* Crude oil prices rise 1.6 percent
* Forecasts from National Semi, Texas Instruments to weigh
* Futures up: Dow 20 pts; S&P 4.2 pts; Nasdaq 7.25 pts (Updates prices, adds quote, byline)
By Rodrigo Campos
NEW YORK, Sept 10 (Reuters) - U.S. stock index futures rose slightly on Friday in low volume and were up for the seventh day in eight, buoyed by a jump in crude oil prices.
U.S. crude approached a three-week high near $76 per barrel after record U.S. inventories were offset by a forced shutdown of the biggest pipeline supplying Canadian oil to refineries in the Midwest and to a key storage hub in Oklahoma..

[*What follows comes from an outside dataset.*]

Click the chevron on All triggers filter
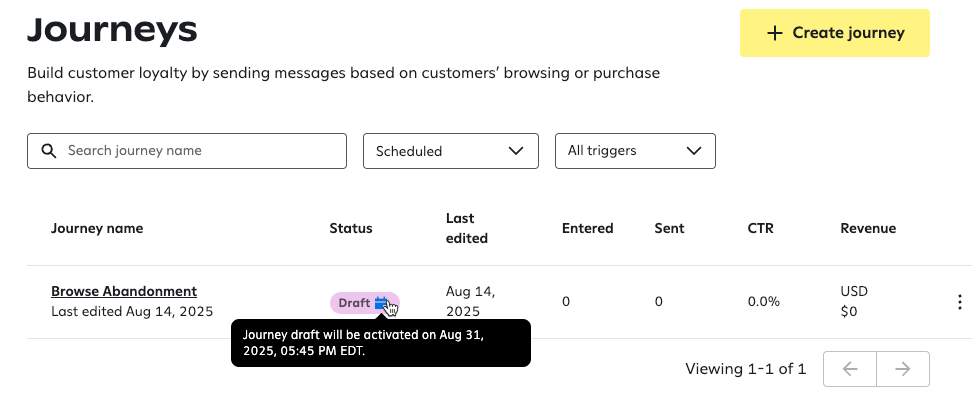972x402 pixels. pos(693,151)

"Higher oil prices have at least for now translated to higher stock prices," said Rick Meckler, president of LibertyView Capital Management in New York.

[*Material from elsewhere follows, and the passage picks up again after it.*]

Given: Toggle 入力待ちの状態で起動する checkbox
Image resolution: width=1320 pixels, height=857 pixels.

"The market has been looking to rally back from what was a very difficult August. The trend so far has been up, and with markets as quiet as this most people start the day with an upside bias," he said.

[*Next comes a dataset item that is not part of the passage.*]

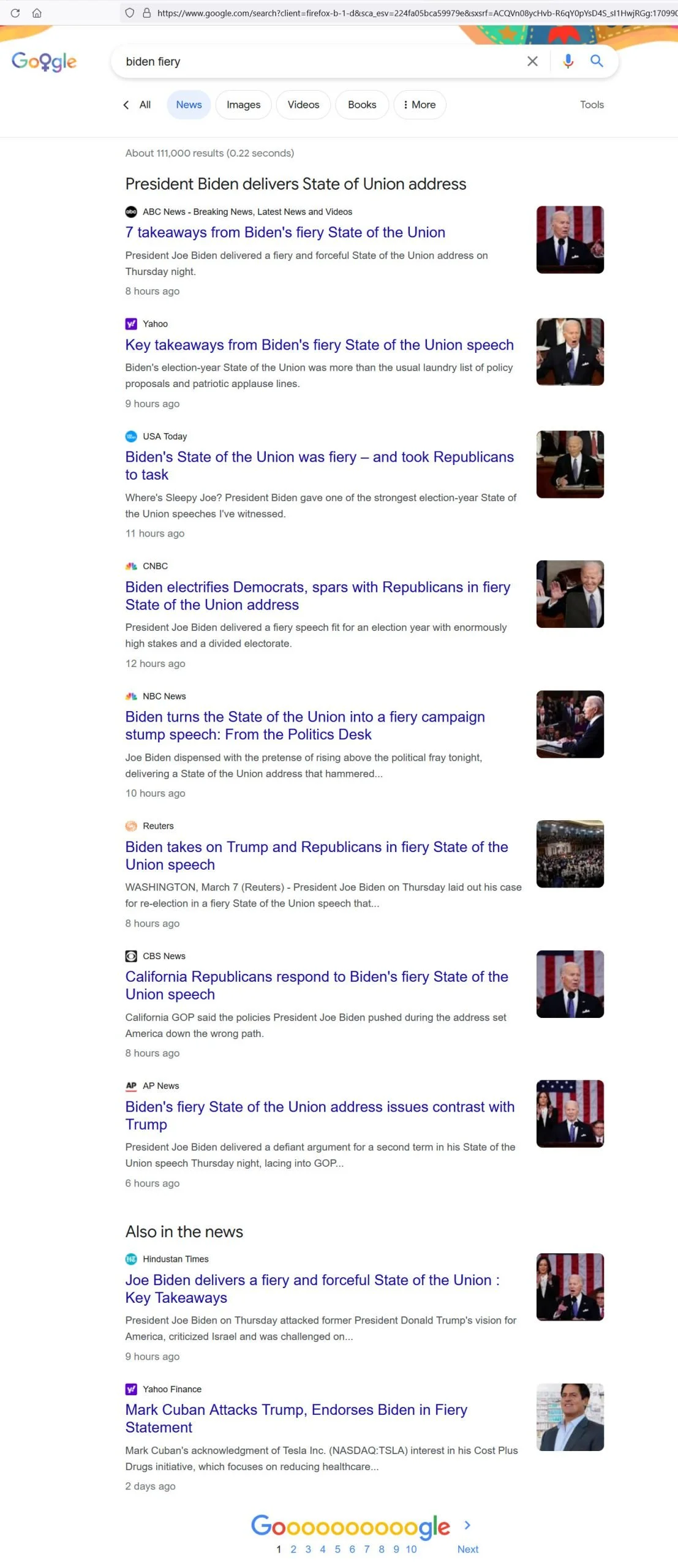Click the browser home icon

point(37,12)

Technology shares could limit gains, however, after chipmakers National Semiconductor Corp and Texas Instruments Inc issued quarterly financial targets that stoked investor worries about a sluggish economy.
S&P 500 futures rose 4.2 points and were above fair value, a formula that evaluates pricing by taking into account interest rates, dividends and time to expiration on the contract. Dow Jones industrial average futures gained 20 points and Nasdaq 100 futures added 7.25 points.
U.S.-traded shares of Nokia Corp, the world's top cellphone maker, surged 4.9 percent premarket after the company said it hired Microsoft Corp's Stephen Elop to replace Nokia's embattled chief executive..
Video game publishers will be in focus after data showed U.S. retail sales of video game equipment and software fell 10 percent in August, according to research group NPD, as the industry continued a months-long slump.
U.S. stocks rose on Thursday after stronger-than-expected jobs and trade data helped lift optimism about the economic recovery, although sentiment was fragile as investors fretted over European banks. Reports that Deutsche Bank plans to raise capital pressured European markets lower on Friday.